[Recorded data — start]

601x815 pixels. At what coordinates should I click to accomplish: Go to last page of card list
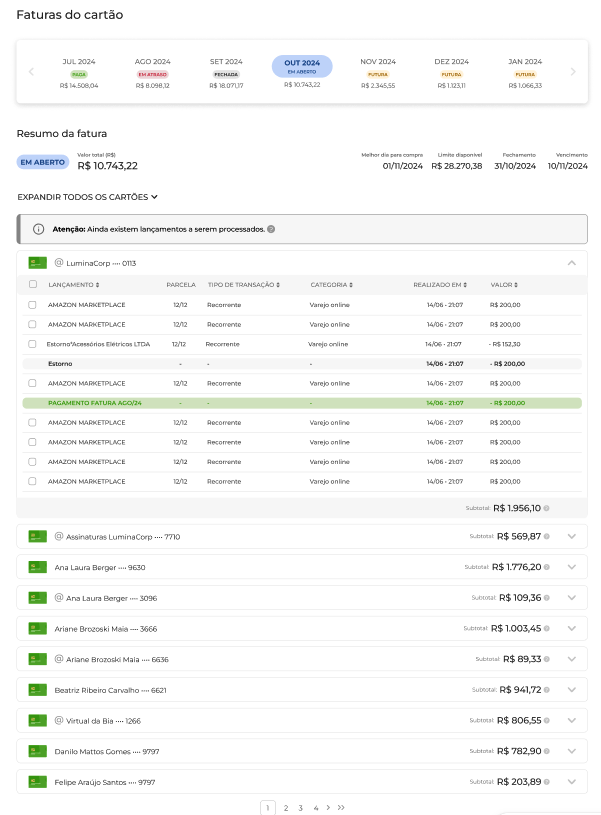click(341, 807)
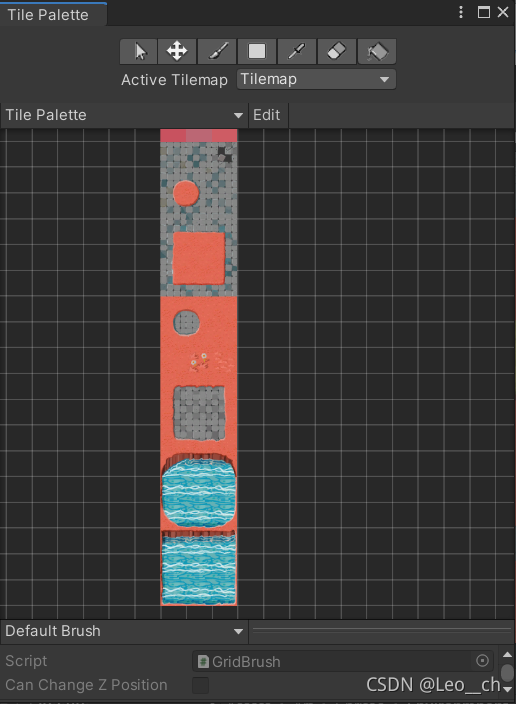Click the brush inspector scrollbar down arrow
The image size is (516, 704).
coord(507,689)
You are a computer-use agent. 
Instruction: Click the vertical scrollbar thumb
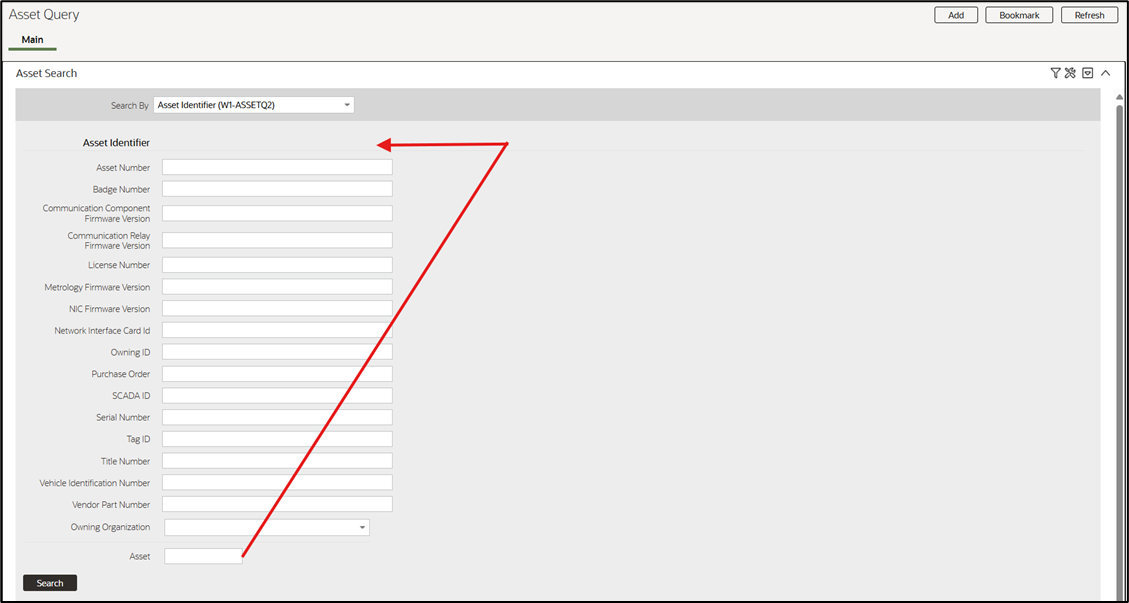[1119, 346]
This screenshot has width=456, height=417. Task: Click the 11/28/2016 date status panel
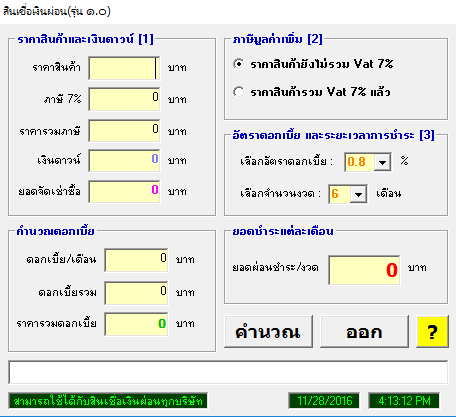(x=324, y=400)
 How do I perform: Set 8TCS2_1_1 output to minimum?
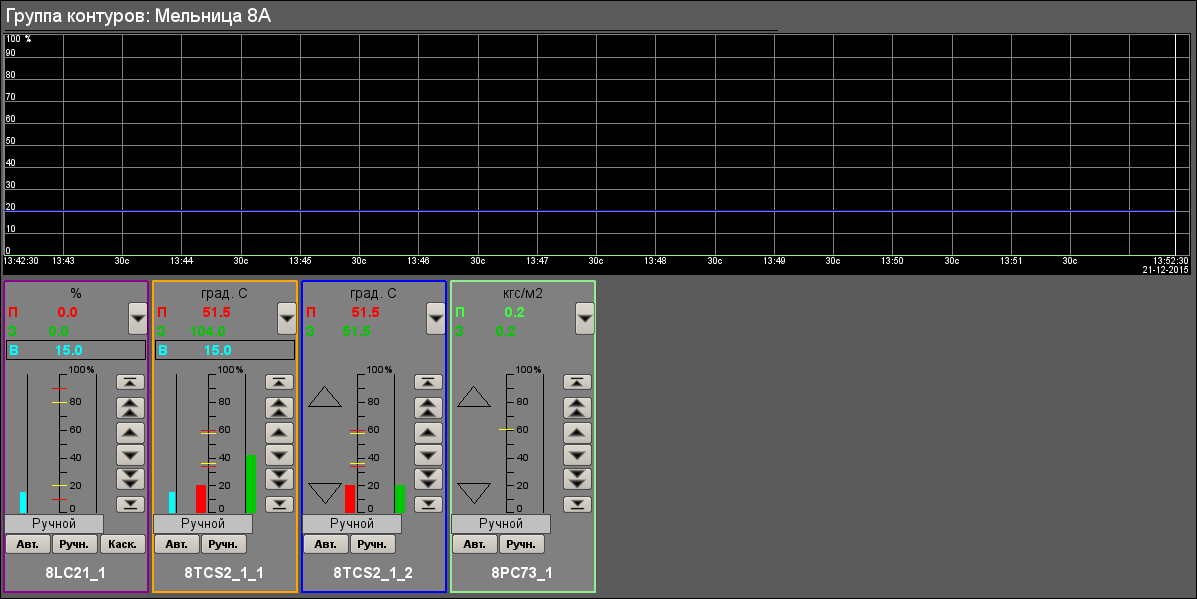279,504
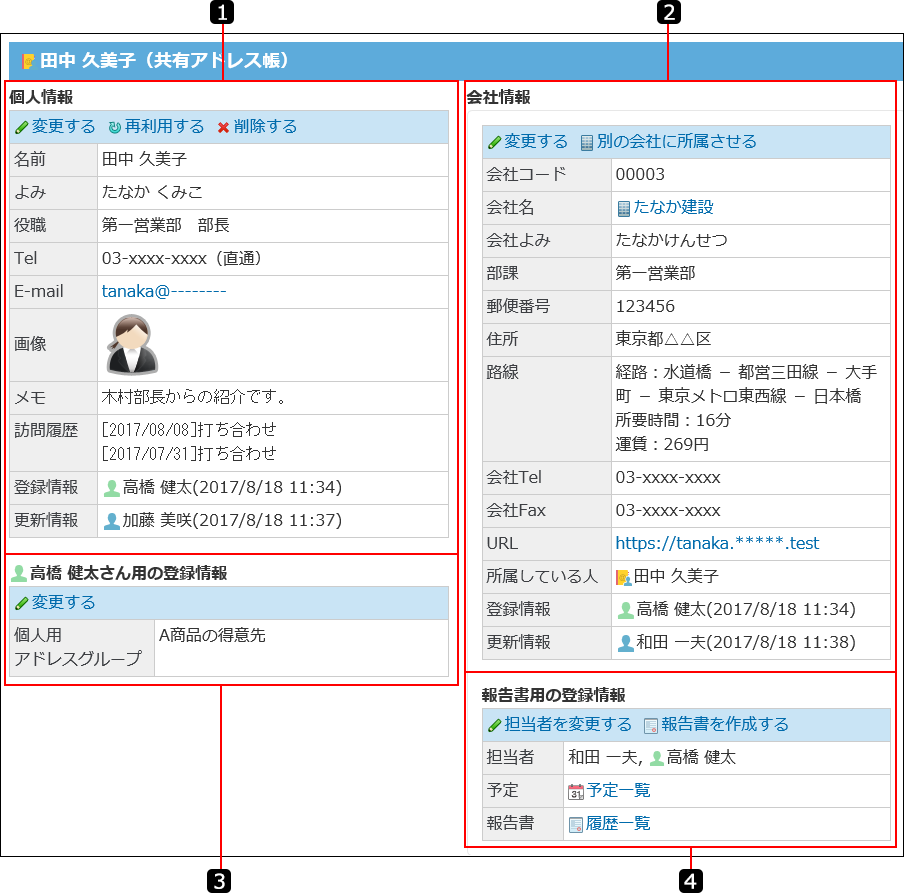Click the pencil icon beside 個人情報 変更する

[22, 127]
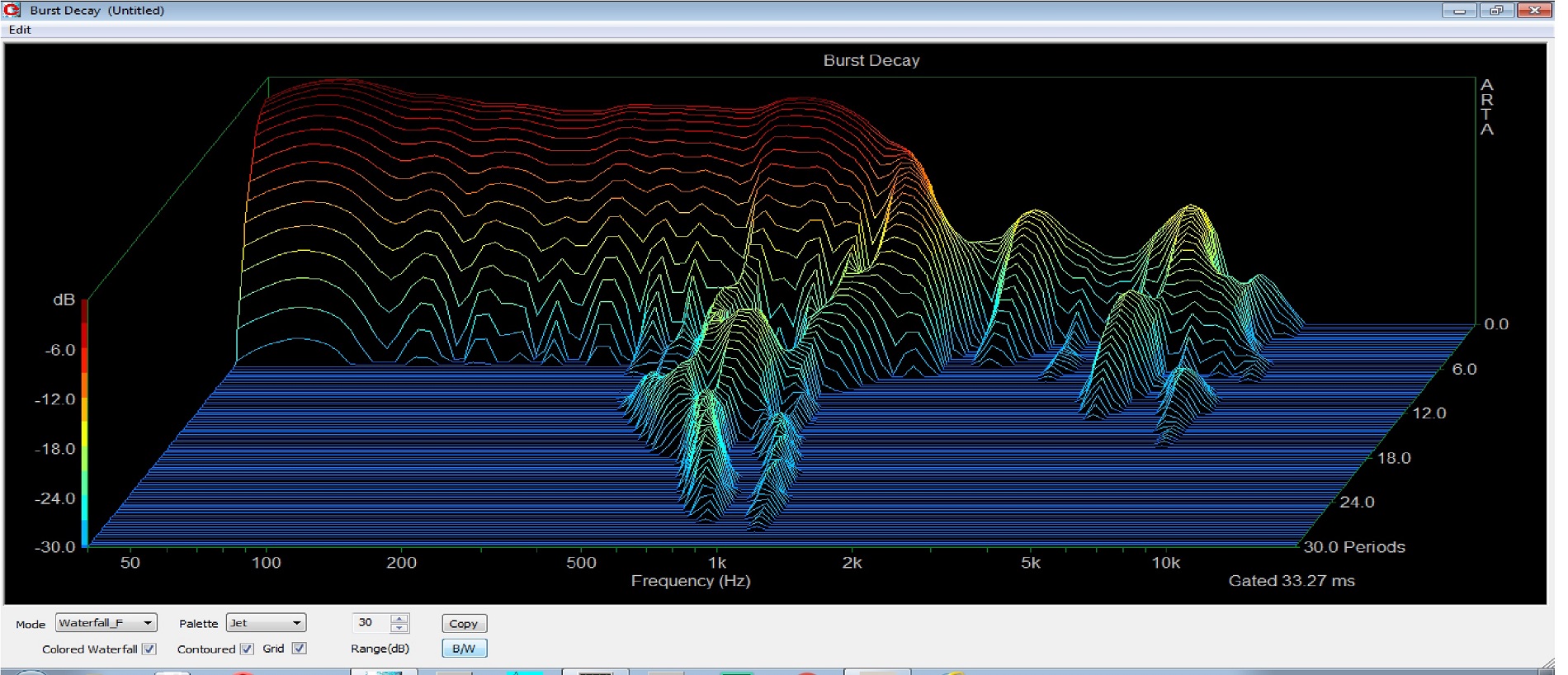Click the dB color scale bar on plot
The image size is (1568, 675).
(x=84, y=422)
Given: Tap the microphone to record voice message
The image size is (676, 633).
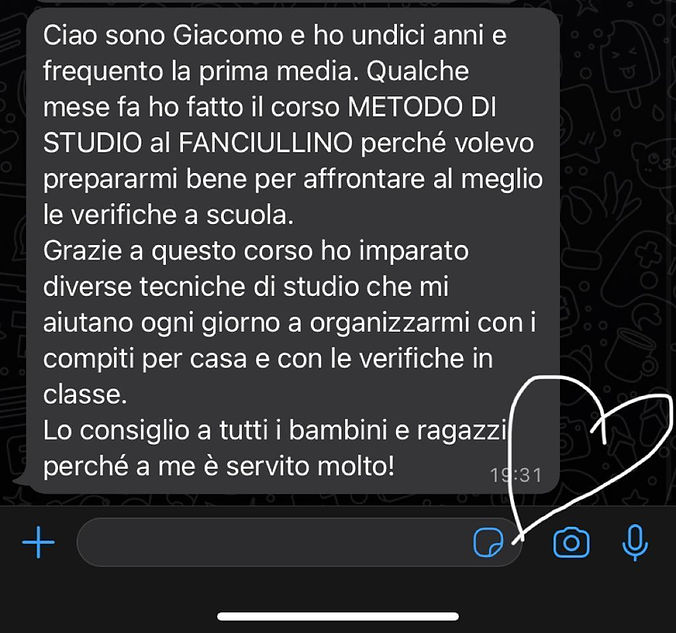Looking at the screenshot, I should pyautogui.click(x=635, y=543).
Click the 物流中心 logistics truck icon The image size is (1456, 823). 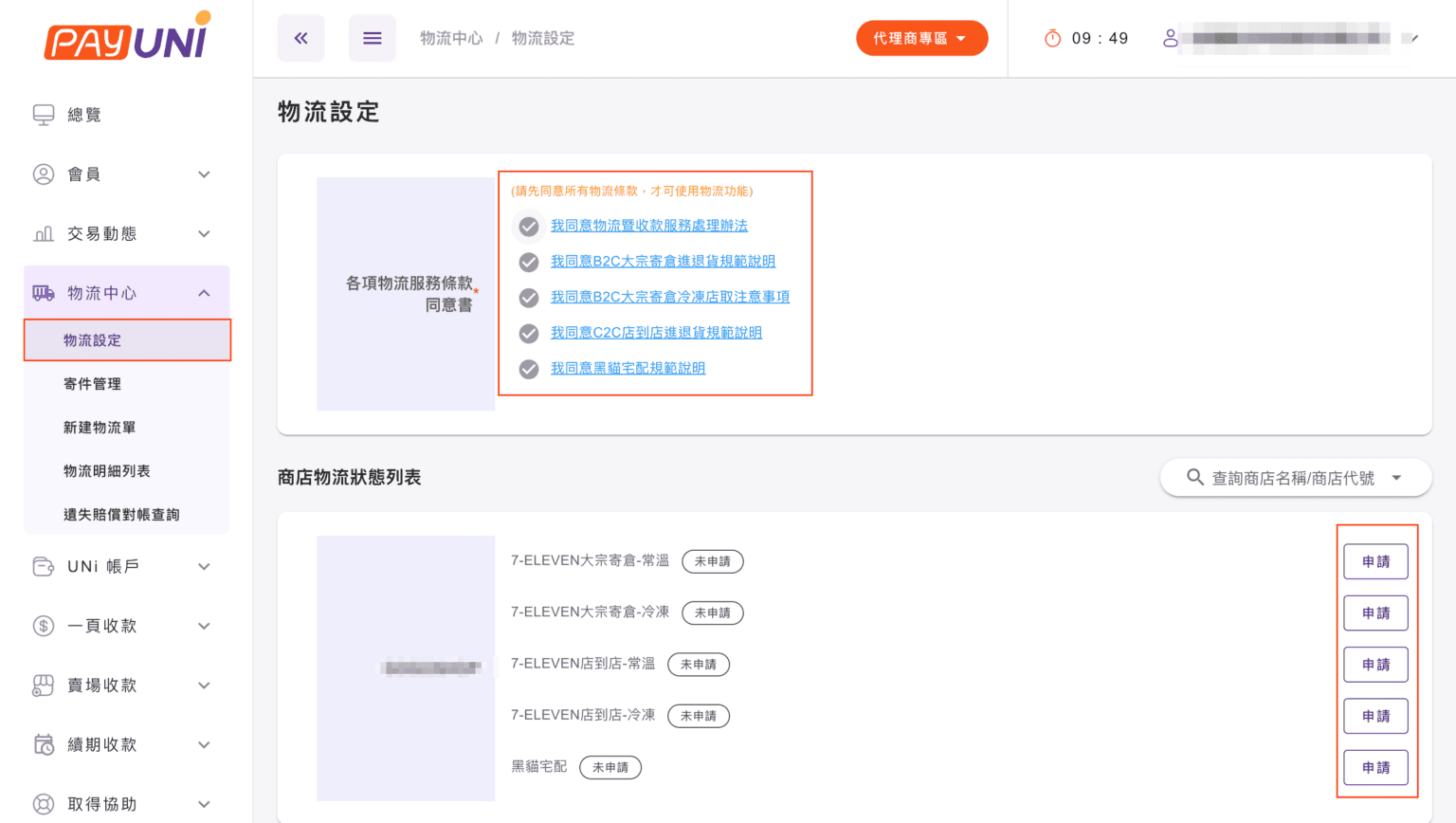[x=43, y=293]
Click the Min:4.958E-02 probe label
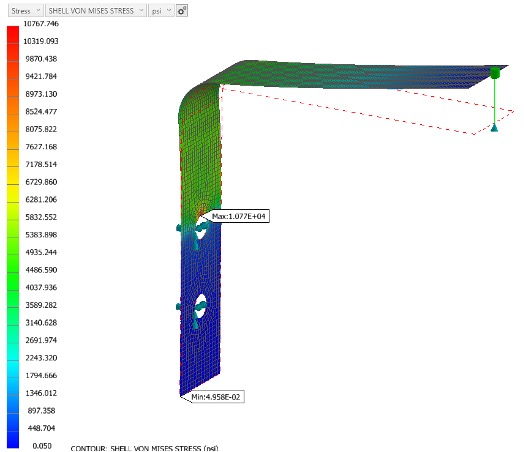The image size is (524, 452). tap(216, 397)
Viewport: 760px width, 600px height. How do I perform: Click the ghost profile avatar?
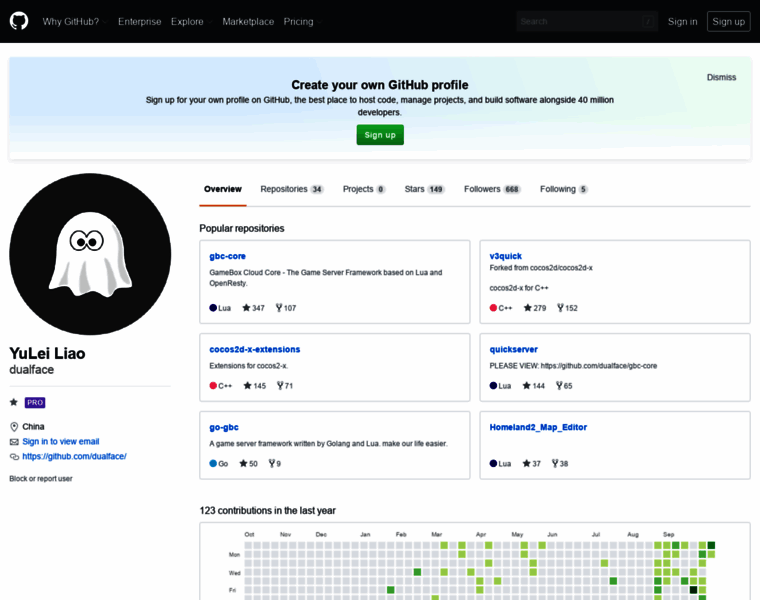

[Recorded data — finish]

## About this task
Above are some records. Reproduce the lines from the one with "Instruction: Click the" down to the one with "Given: Tap the", keeping both, and leave every picture out.

## Task response
Instruction: Click the vertical scrollbar thumb
[1119, 346]
This screenshot has width=456, height=417. Task: Click the 11/28/2016 date status panel
(x=324, y=400)
 How do I perform: Set 8TCS2_1_1 output to minimum?
279,504
Click the pencil icon beside 個人情報 変更する

[22, 127]
Click the dB color scale bar on plot
The image size is (1568, 675).
(x=84, y=422)
Given: Tap the microphone to record voice message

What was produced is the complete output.